Sheila ressort ensuite quelques scies des années 70 : Blancs, jaunes, rouges, noirs – attention, chanson à texte – avec une longue intro très réussie qui laisse perplexes tous ceux qui tentent de reconnaître les titres aux premières notes, puis Cœur blessé, Tu es le soleil, et Le couple.  
Le dernier titre de cette décennie 70 arrivera masqué : des percus en solo, une petite guitare qui débarque, les choristes et Sheila qui se mettent en place entre les deux, tout ce petit monde en ligne au bord de la scène… Le parti pris d'auto-dérision est confirmé, le bouchon poussé le plus loin possible : voici l'inénarrable Arche de Noé, monument kitsch, même à l'époque (malgré l'alibi "chanson pour enfant" pour une Sheila alors jeune maman d'un Ludovic, aujourd'hui dans la tourmente) et son refrain repris en chœur par la salle, "On le prend, dis maman" !
Voici l'entracte, l'occasion de retrouver des visages qu'on n'a plus vus depuis plusieurs lunes, et de  croiser JPP de Platine balançant un définitif "C'est la meilleure chanteuse française"…
Après une première partie de cette trempe, on se rassoit confiant. Las, on déchante bien vite !… Et on n'est pas tout seul : Sheila perd instantanément le contact avec la salle avec deux titres en anglais quasiment inconnus (tirés de l'album Little darling – on l'apprendra plus tard). Elle le récupérera peu après lorsqu'un piano de concert déboulera tout à trac côté cour (en même temps qu'un violoncelle et un accordéon – magnifique Magali Ripoll – côté jardin) et qu'elle réapparaîtra, sanglée dans une veste noire, pour fredonner des rengaines d'un autre âge (Un gamin de Paris, Padam Padam, Le petit bal perdu). 
On est à nouveau dans son fond de commerce (la chanson populaire) et curieusement, quelque chose cloche… Le cœur n'y est pas… Pour être franc, on n'est pas bien loin de La Chance aux chansons… Le problème de Sheila saute alors aux oreilles – et pourtant ce n'est pas un scoop : une absence totale d'émotion. On la regarde, on l'écoute, et pourtant on ne ressent pas grand chose. On se souvient que déjà tout môme, en la regardant prendre un air lugubre et baisser les yeux sous sa perruque sombre dans Adios Amor, par exemple, on avait hâte de la revoir danser et sourire !
Avant d'arriver à son tube Chic, l'international Spacer, il faudra laisser passer les fameux nouveaux titres. Sans grande qualité mélodique, ils parlent toujours un peu de la même chose. Debout sur le côté, des garçons qui travaillent avec Sheila dansent pourtant dessus, chantant ostensiblement les textes qu'ils connaissent déjà.

§ Données affichées:
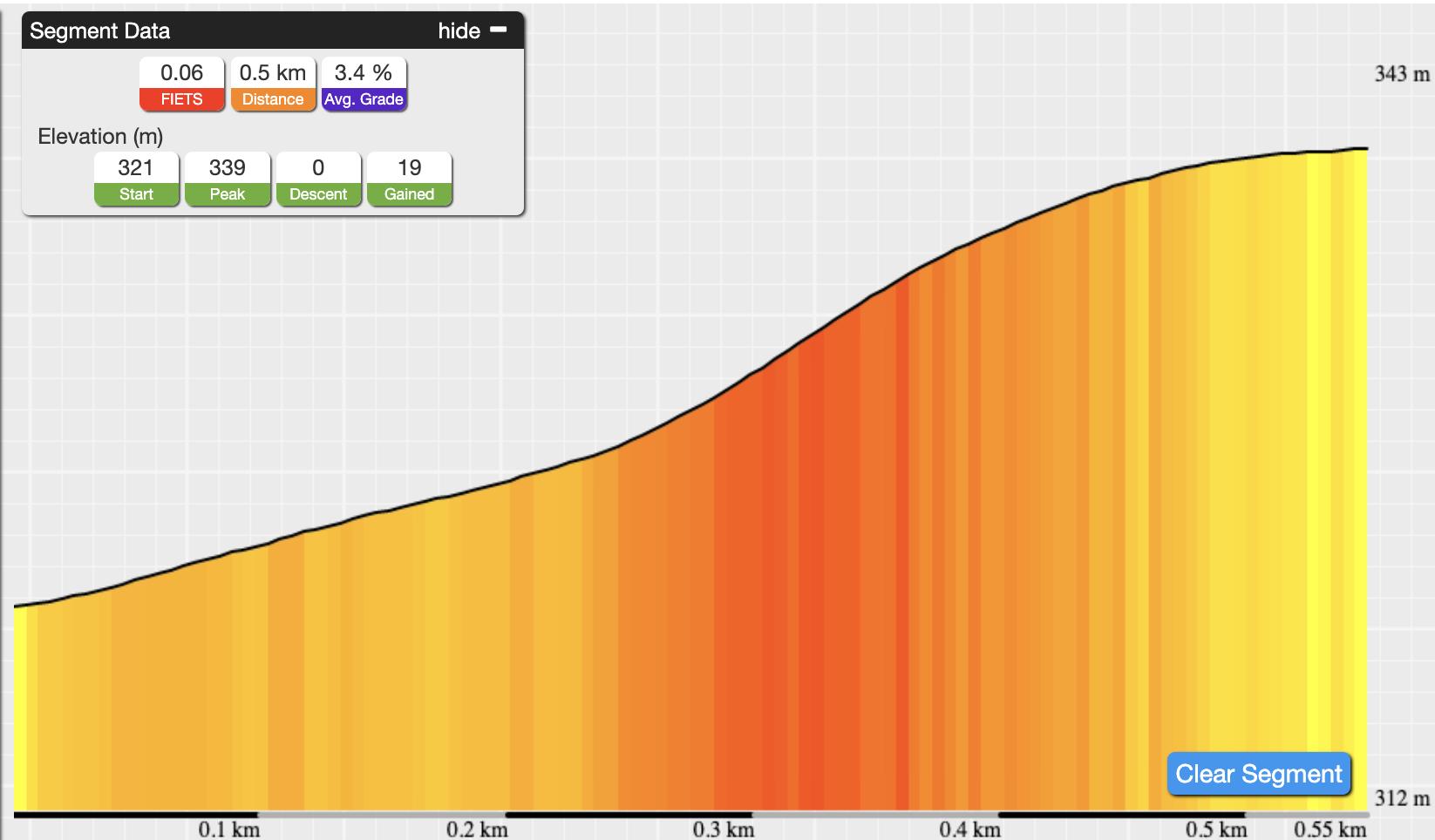Click the Avg. Grade 3.4 % badge
1435x840 pixels.
click(364, 84)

§ Consigne:
Répondez brièvement à ces questions sur le compte rendu du concert :
1. De quel album proviennent les deux titres en anglais chantés après l'entracte ?
2. Quel instrument arrive côté cour en même temps qu'un violoncelle et un accordéon côté jardin ?
3. Quel refrain de L'Arche de Noé la salle reprend-elle en chœur ?

§ Réponse attendue:
1. Little darling
2. Un piano de concert
3. « On le prend, dis maman »